### DATA SUPPLIED ###

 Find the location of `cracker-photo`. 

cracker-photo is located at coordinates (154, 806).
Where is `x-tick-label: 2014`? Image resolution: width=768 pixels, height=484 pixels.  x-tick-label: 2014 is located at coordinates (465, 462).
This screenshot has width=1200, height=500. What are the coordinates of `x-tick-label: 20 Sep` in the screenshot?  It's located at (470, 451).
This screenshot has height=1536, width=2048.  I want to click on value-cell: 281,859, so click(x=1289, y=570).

###
### DATA SUPPLIED ###

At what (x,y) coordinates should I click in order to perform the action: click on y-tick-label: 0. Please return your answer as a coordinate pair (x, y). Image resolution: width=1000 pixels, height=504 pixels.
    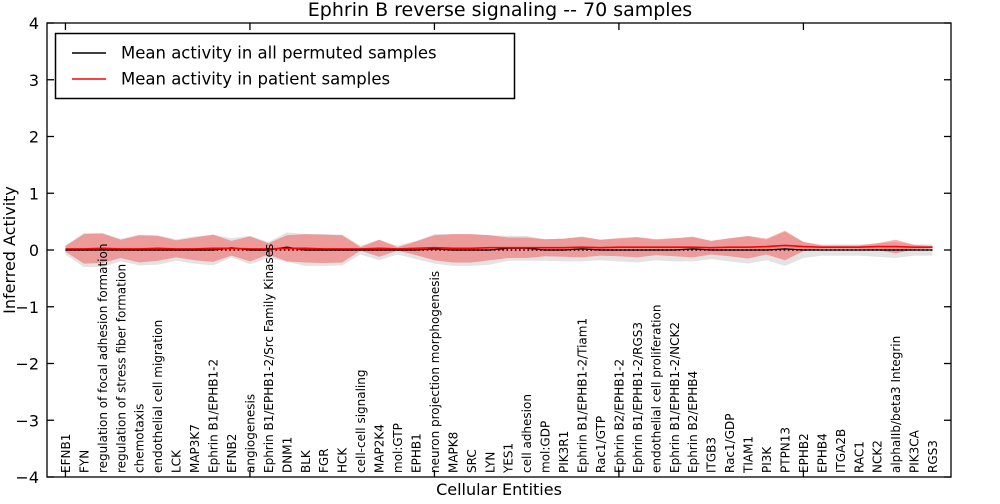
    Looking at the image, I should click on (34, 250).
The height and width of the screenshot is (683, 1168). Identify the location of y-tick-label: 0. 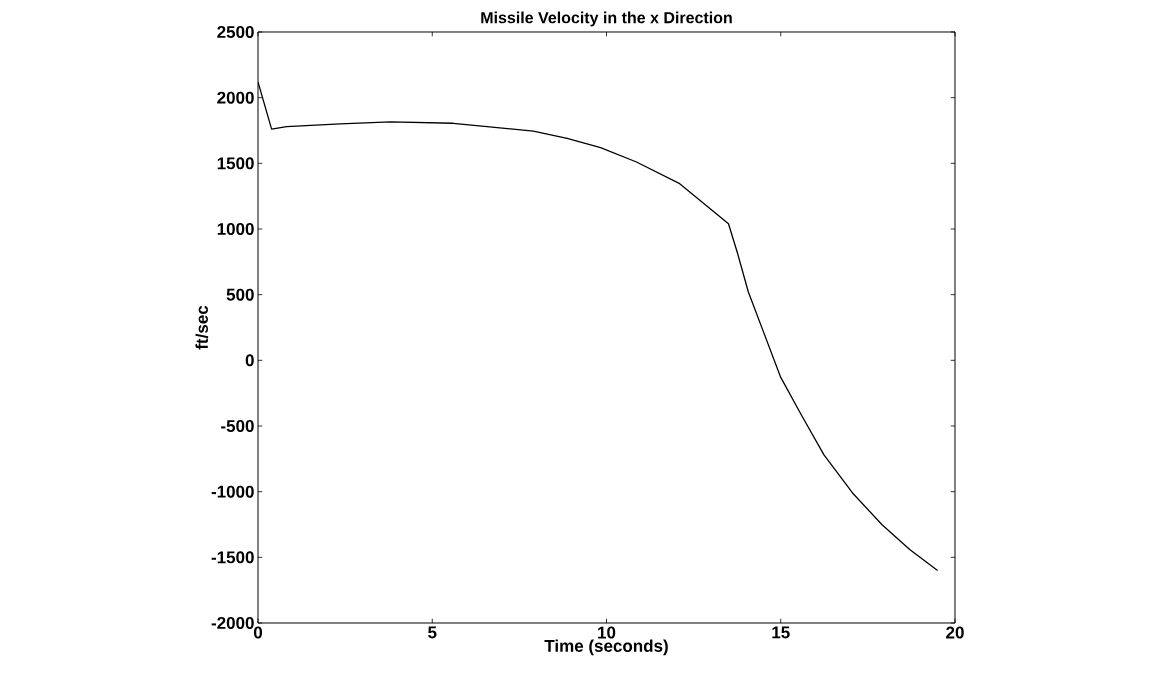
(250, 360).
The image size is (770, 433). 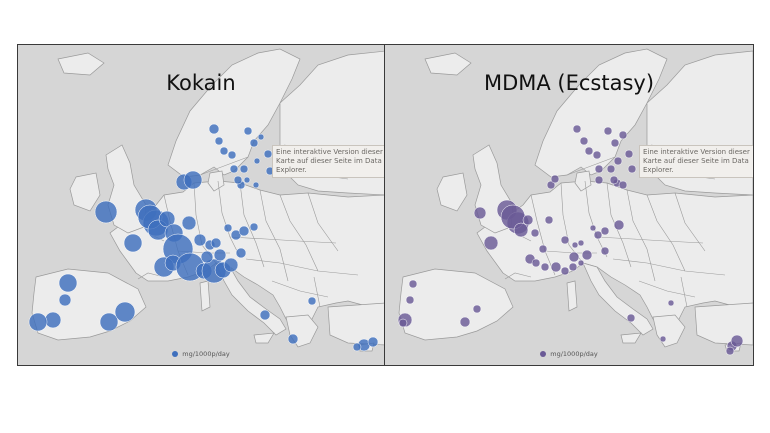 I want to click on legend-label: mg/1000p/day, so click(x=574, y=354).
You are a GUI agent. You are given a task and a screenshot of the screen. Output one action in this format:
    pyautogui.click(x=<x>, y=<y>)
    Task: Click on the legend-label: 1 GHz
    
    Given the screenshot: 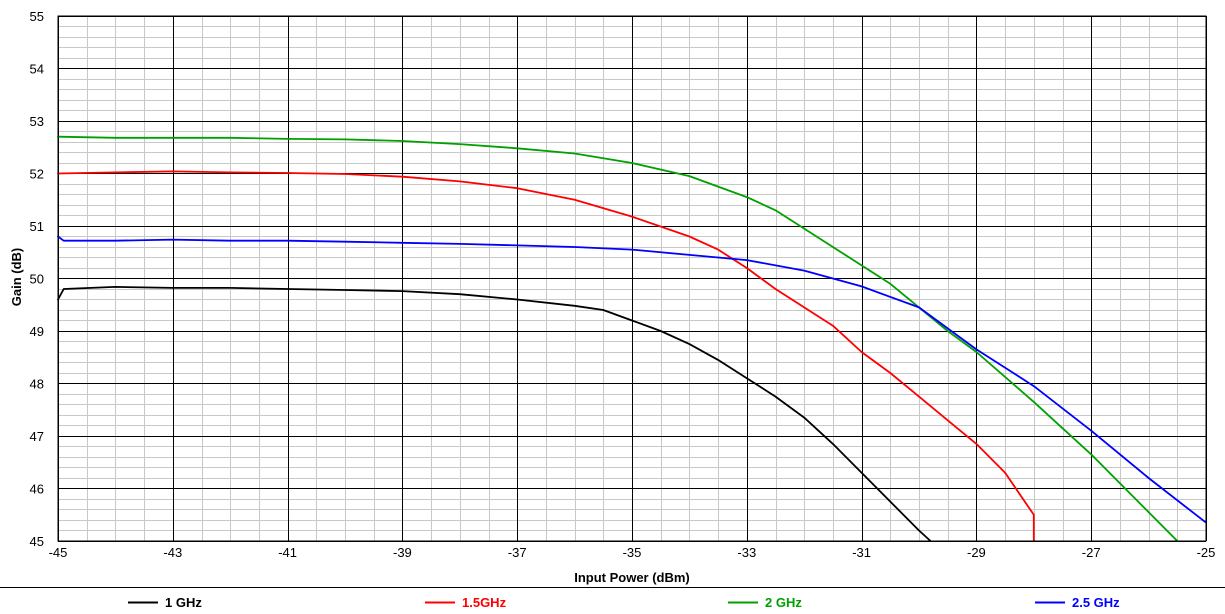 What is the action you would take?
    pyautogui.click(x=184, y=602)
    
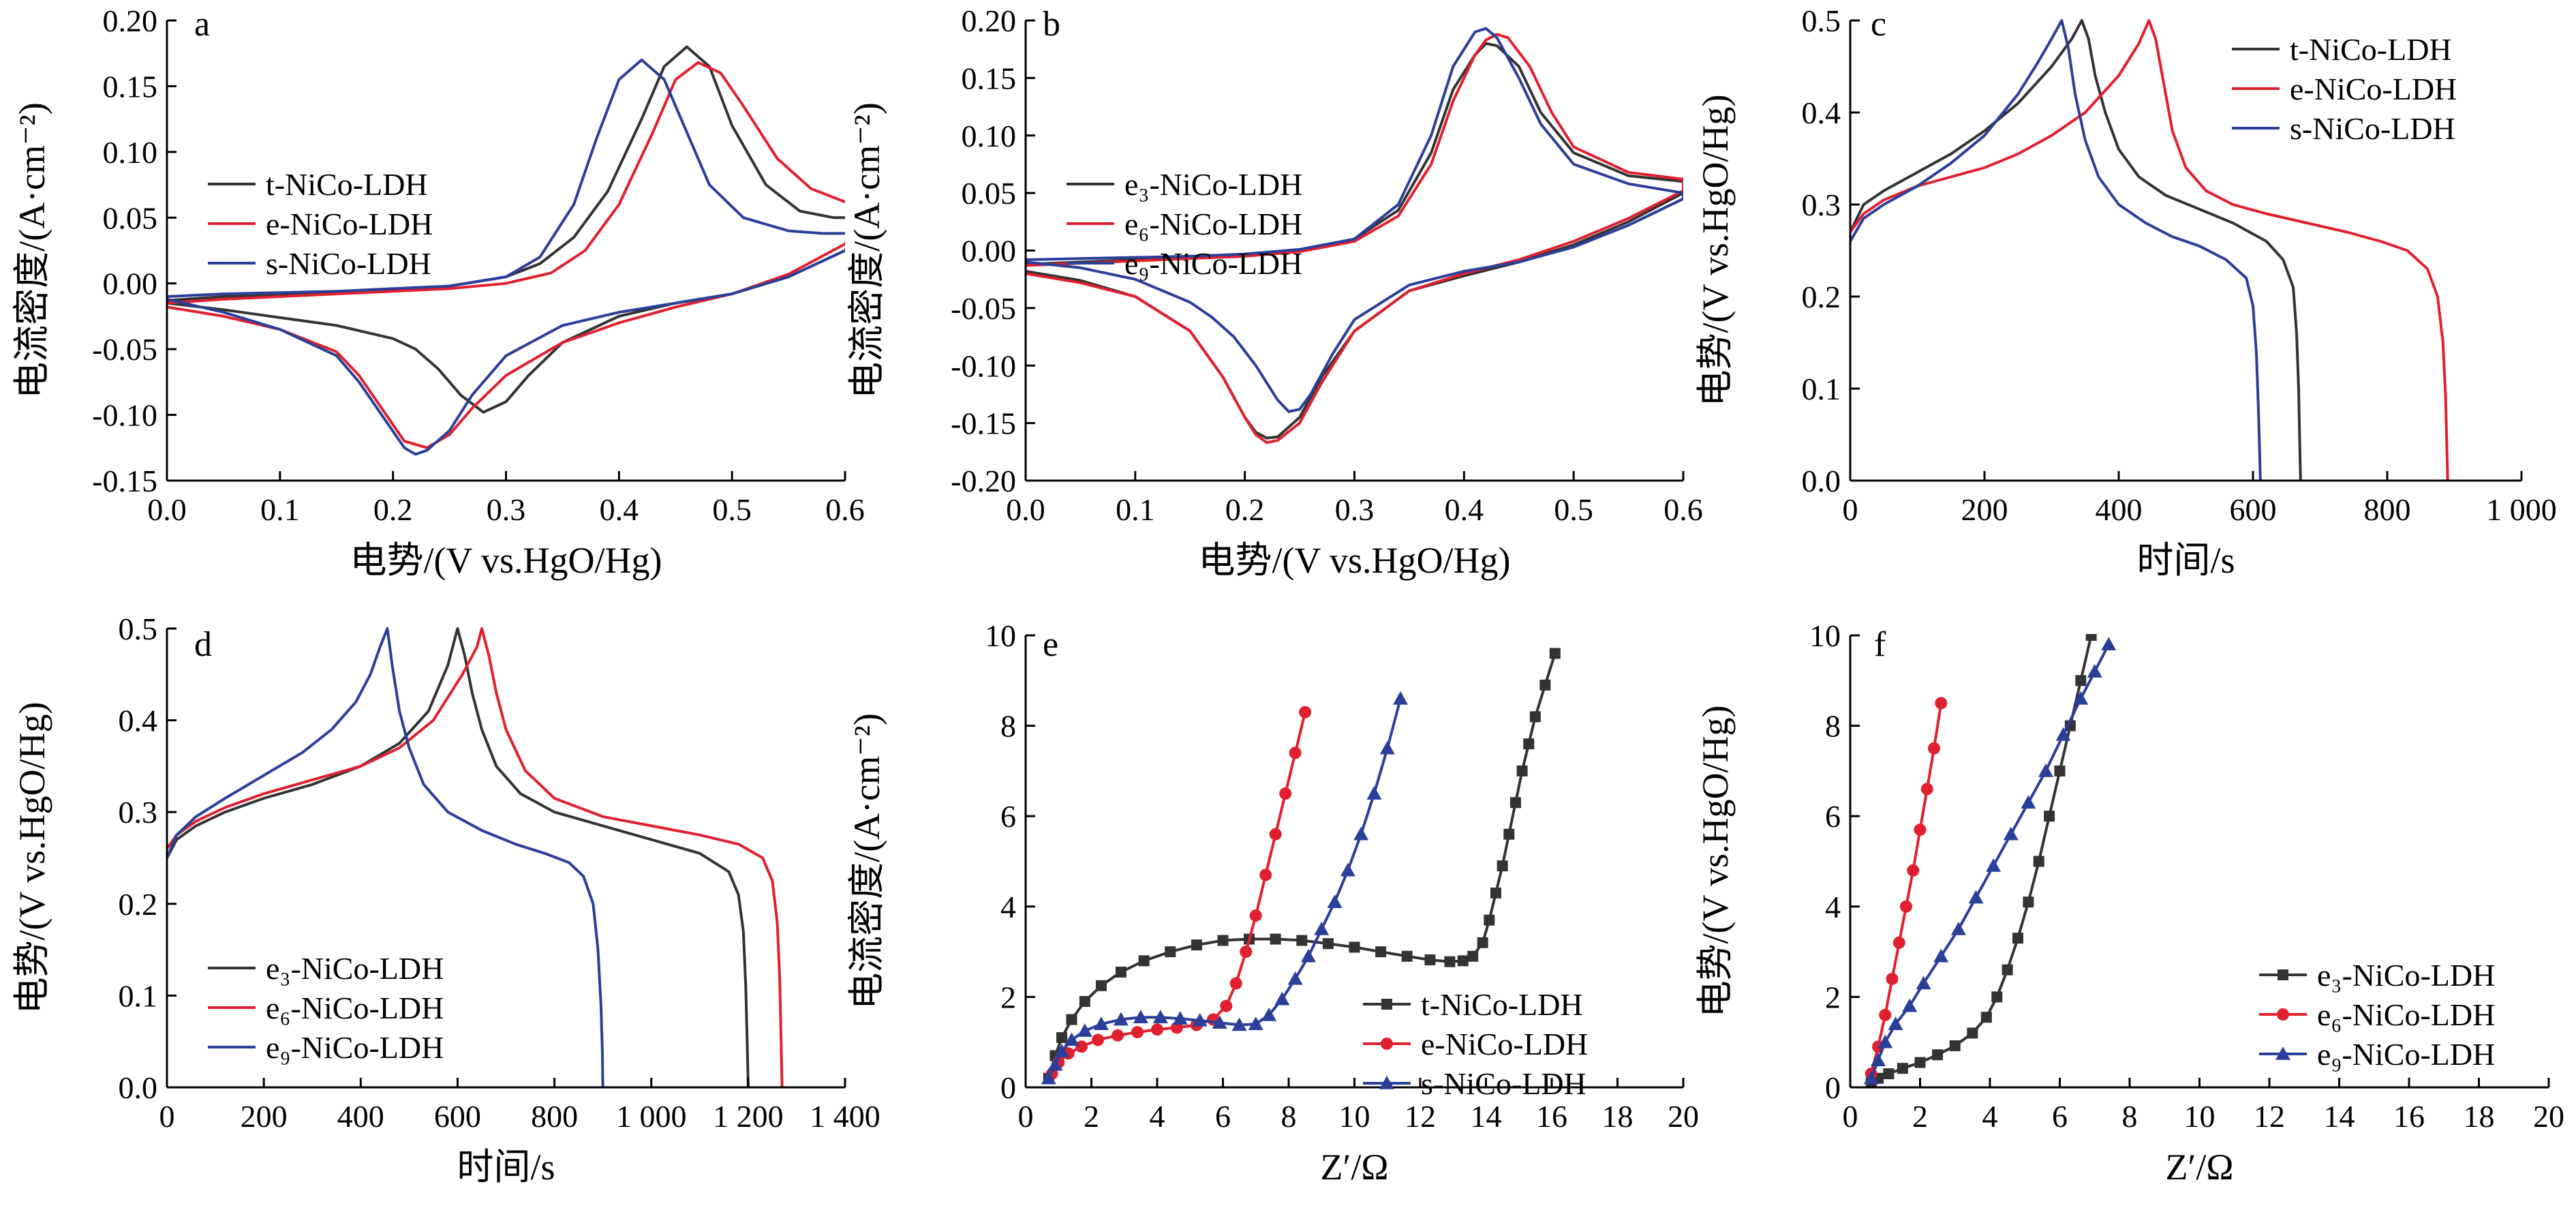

###

• **EXERCISE OBJECTIVE**: Repeat every line from the one containing "Find the location" down to the one containing "This screenshot has width=1200, height=500.", both included, exactly as they stand in the items.

• **THE COMPLETED TASK**:
 Find the location of `cracker-photo`. 

cracker-photo is located at coordinates (154, 806).
Where is `x-tick-label: 2014`? Image resolution: width=768 pixels, height=484 pixels.  x-tick-label: 2014 is located at coordinates (465, 462).
This screenshot has width=1200, height=500. What are the coordinates of `x-tick-label: 20 Sep` in the screenshot?  It's located at (470, 451).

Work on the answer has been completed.